29. Churchill Downs
Louisville, Kentucky, USA
Built: 1875 - Capacity: 50,000 (seated), 164,858 (record, 2011 Kentucky Derby)
Home of the annual Kentucky Derby and the 2011 Breeders’ Cup.
This racecourse is a National Historic Landmark, earning the title in 1986. It is modeled after Epsom Downs in England.
Happy Derby day! Photo by Greg Verdino. Click the source for larger versions.
27. Fenway Park
Boston, Massachusetts, USA
Built: 1912 - Capacity: 37,493
Home of the Boston Red Sox.
The stadium celebrated the 100th anniversary of its opening today, April 20th 2012, with the Sox losing 6-2 to the New York Yankees. It is the oldest ballpark in Major League Baseball.
The stadium may be most beloved because of its oddly shaped ballfield, due to the small footprint the park was built into. The right field pole is at only 302 feet, but the wall quickly curves to be much deeper. Lansdowne Street abuts the left field wall, so a large wall was built. In the park’s early years, a hill in front of the wall held berm seating, as can be seen in this picture. Also note that the “green monster” wasn’t always green.
Both pictures from the Library of Congress, circa 1912.
26. Los Angeles Memorial Coliseum
Los Angeles, California, USA
Built: 1923 - Capacity: 93,607
Home of the USC Trojans. Former home of the Los Angeles Rams, Raiders and Dodgers. Host of the 1932 and 1984 Summer Olympics, as well as the first Super Bowl (then called the NFL-AFL Championship Game.)
It is one of only eight sports stadia to enter the U.S. National Historic Register*.
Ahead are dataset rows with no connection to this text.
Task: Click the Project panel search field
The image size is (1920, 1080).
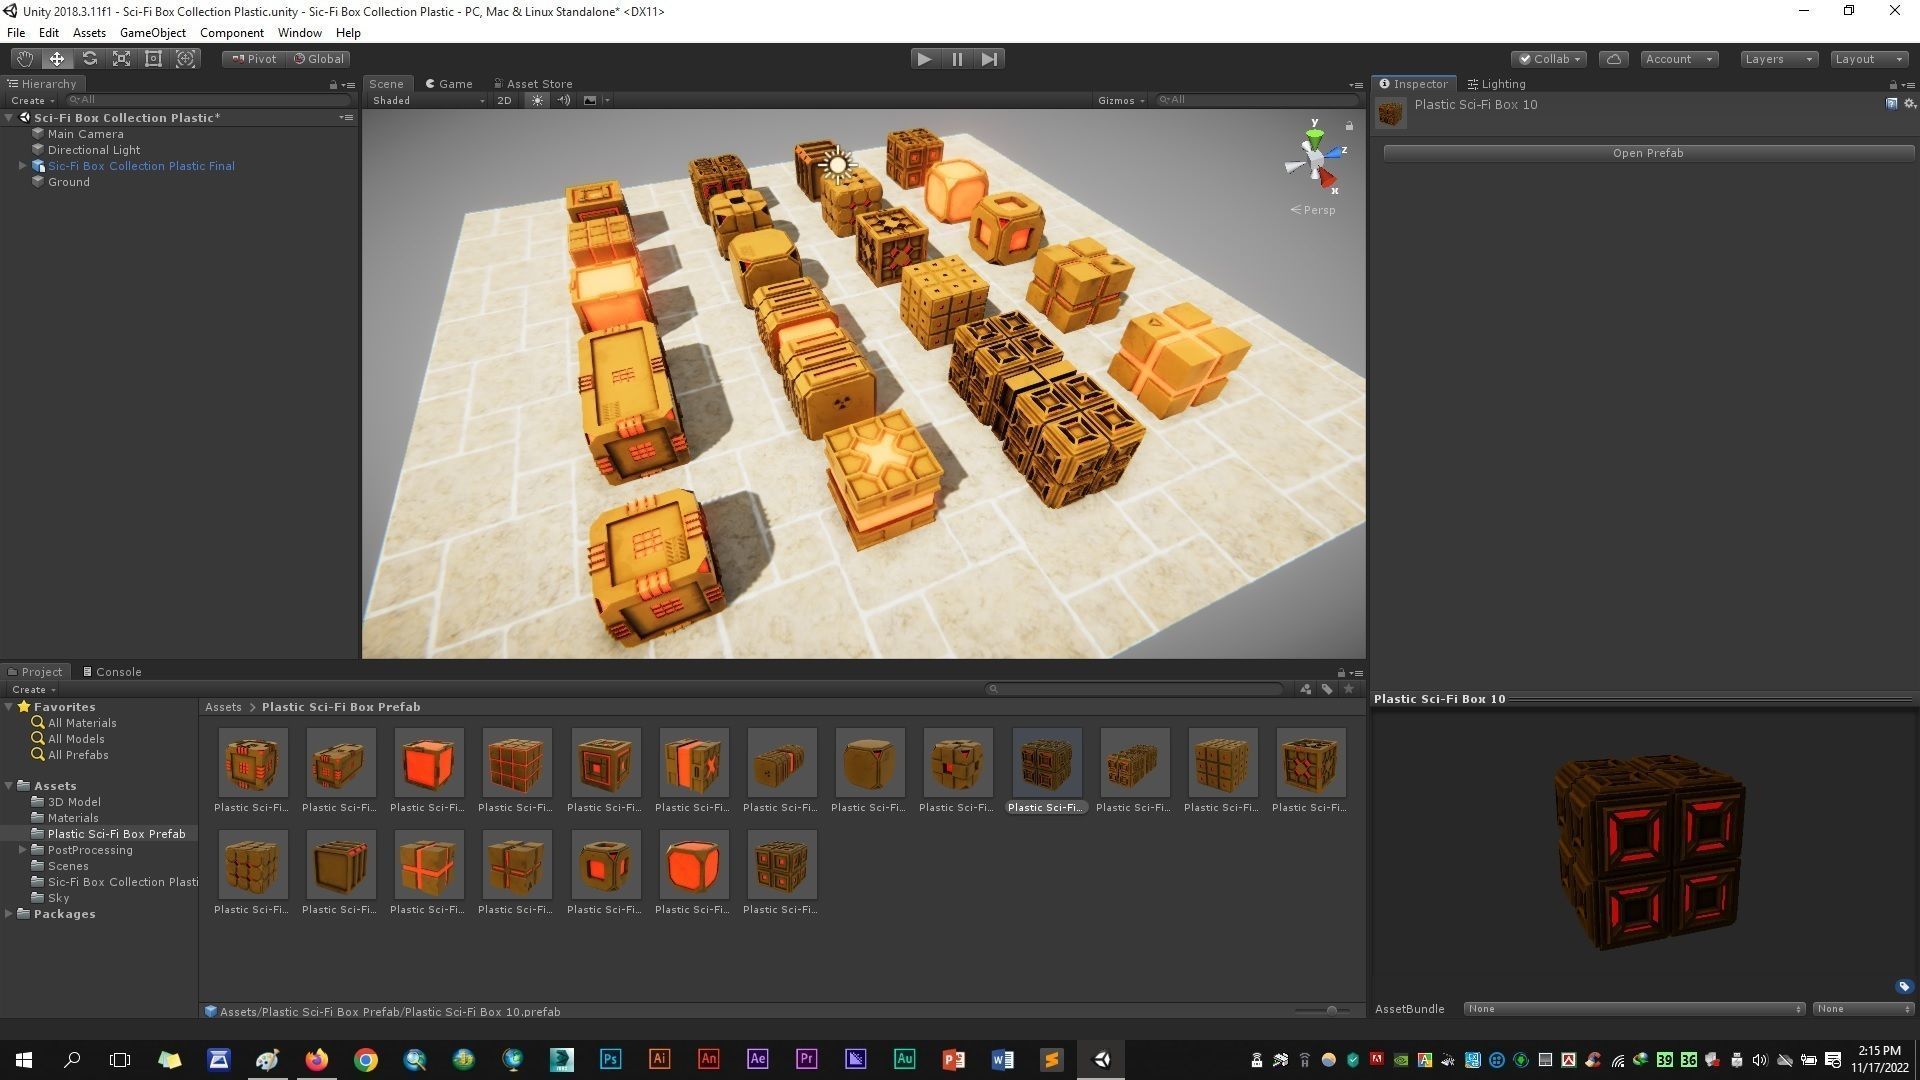Action: click(1135, 689)
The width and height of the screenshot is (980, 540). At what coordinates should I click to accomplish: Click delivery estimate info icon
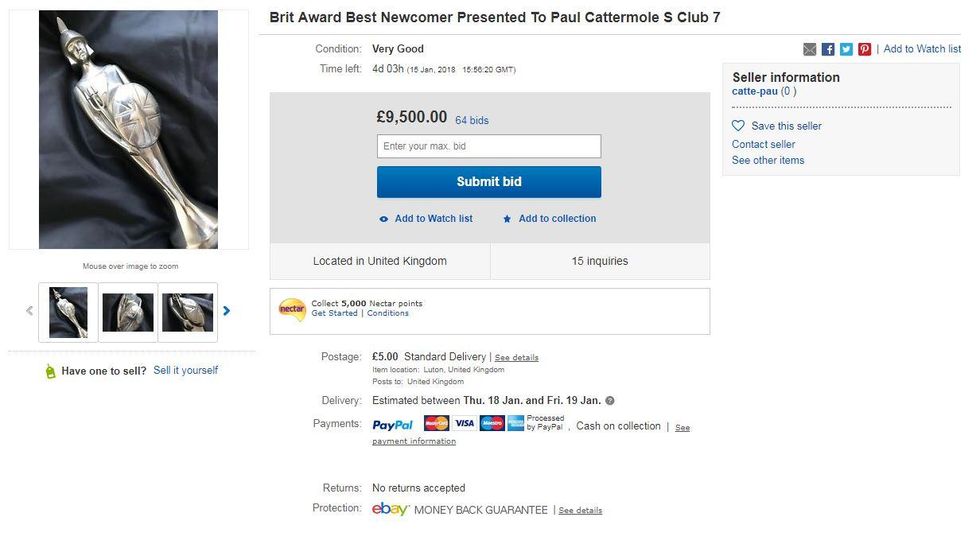pos(610,401)
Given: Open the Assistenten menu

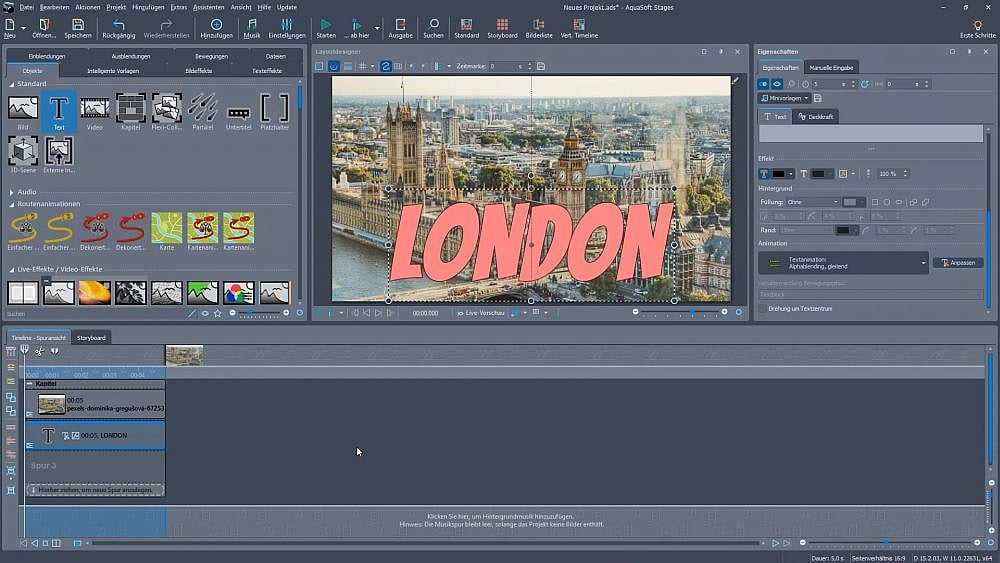Looking at the screenshot, I should [x=209, y=7].
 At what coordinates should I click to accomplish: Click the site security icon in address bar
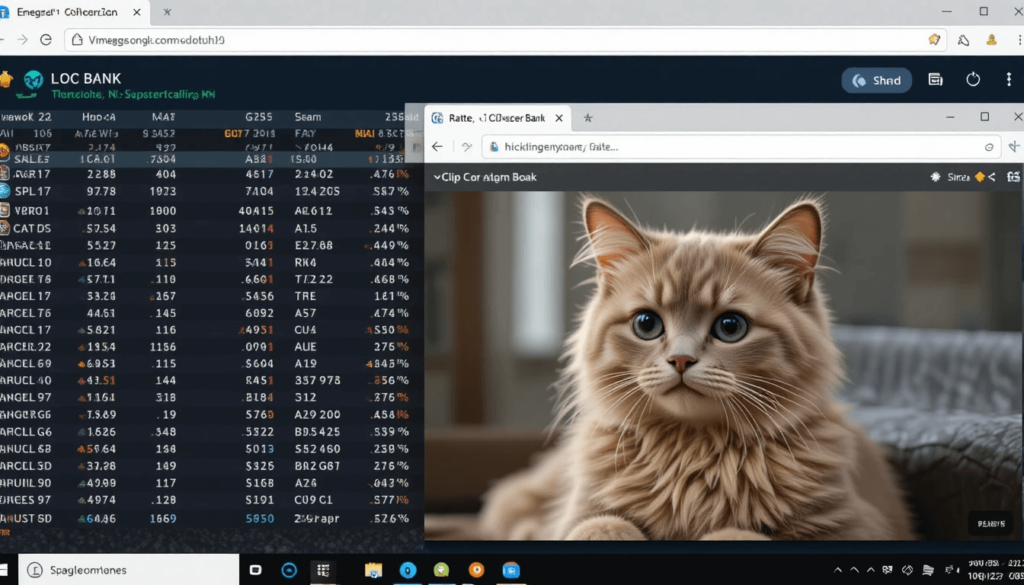[75, 40]
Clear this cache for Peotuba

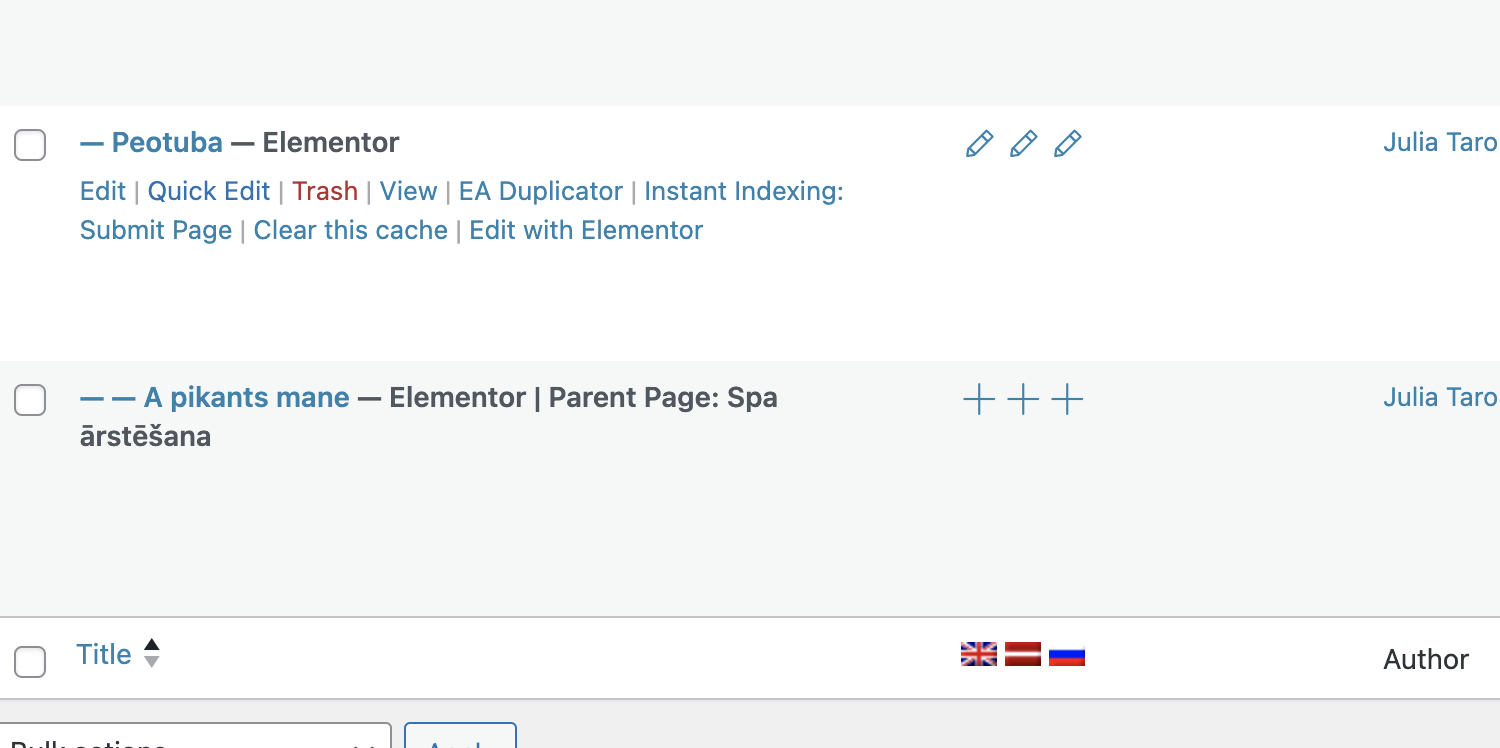351,230
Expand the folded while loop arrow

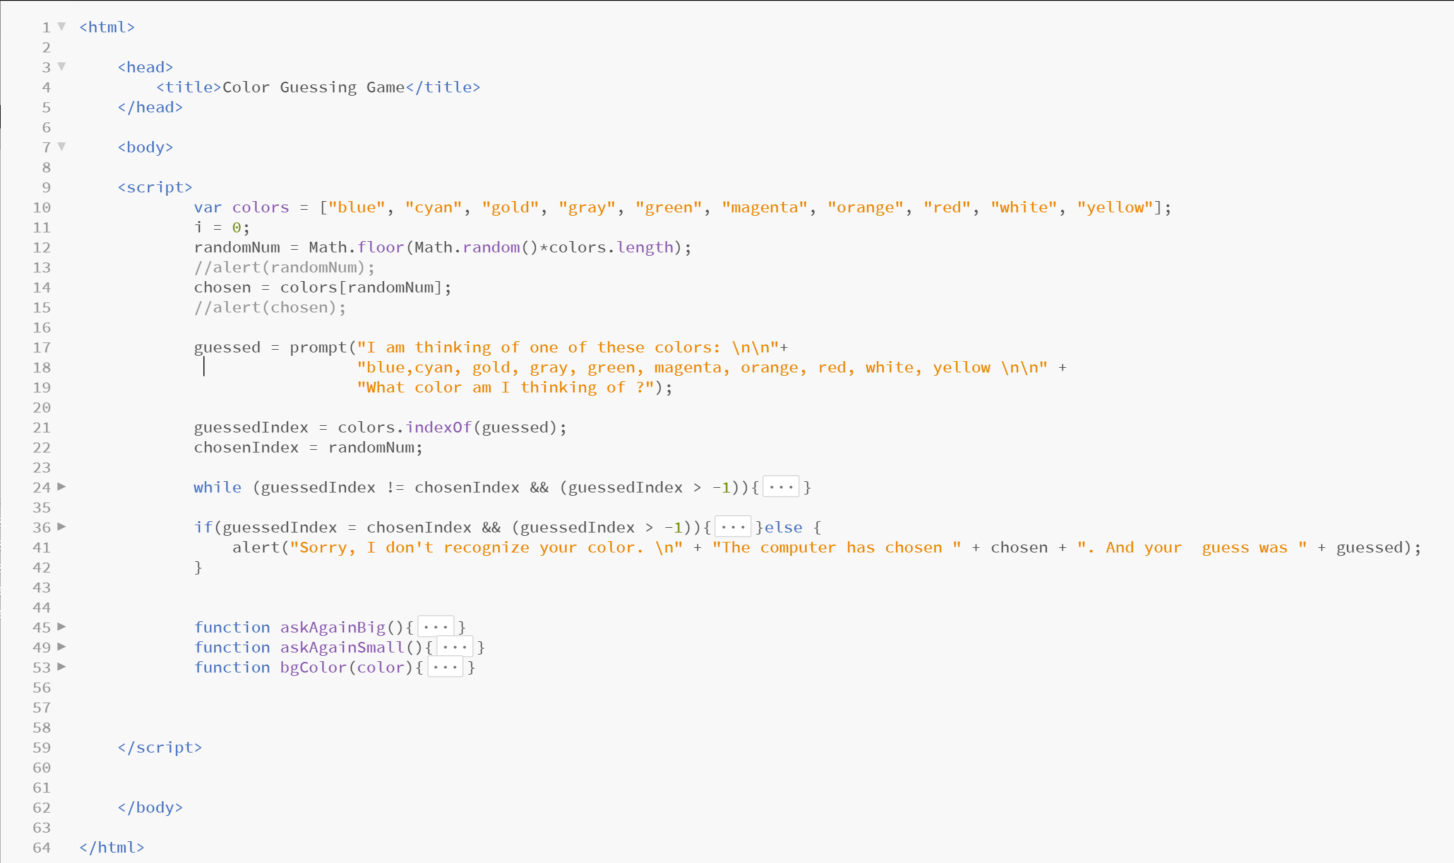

Photo by Flickr user MetroLA.
*: The list in the link includes some golf courses, historic districts and casinos that were not counted as sports stadia.
24. Louisiana Superdome (Mercedes-Benz Superdome)
New Orleans, Louisiana, USA
Built: 1975 - Capacity: 76,468
Home of the New Orleans Saints and Tulane Green Wave, and the annual Sugar Bowl and New Orleans Bowl. Host of five NCAA Final Fours, including the 2012 Final Four. Attendance for the 2012 semifinal was 73,361.
The stadium acted as an emergency shelter during Hurricane Katrina in 2005. During the storm, the roof began peeling and the field level was flooded. The stadium was not used again until the Saints’ home opener in 2006.
Photo by Steve Driskell. Post-Katrina photo from Melanie Innis.
6. Lucas Oil Stadium
Indianapolis, Indiana, USA
Built: 2008 - Capacity: 63,000 (football) 70,000 (basketball)
Home of the Indianapolis Colts, and site of Super Bowl XLVI and the 2010 and 2016 NCAA Men’s Final Four.
The stadium’s exterior was built to mimic the traditional fieldhouses of Indiana. The roof is retractable, and the large window on the north end of the stadium can be opened for views of downtown Indianapolis.
Photo by Carl Van Rooy. Linked photos of Colts and Final Four from Brian Hubbard and Flickr user slack13, respectively.
5. Kyle Field
College Station, Texas, USA
Built: 1927 - Capacity: 83,002
Home to the Texas A&M Aggies, formerly of the Big 12, future member of the SEC.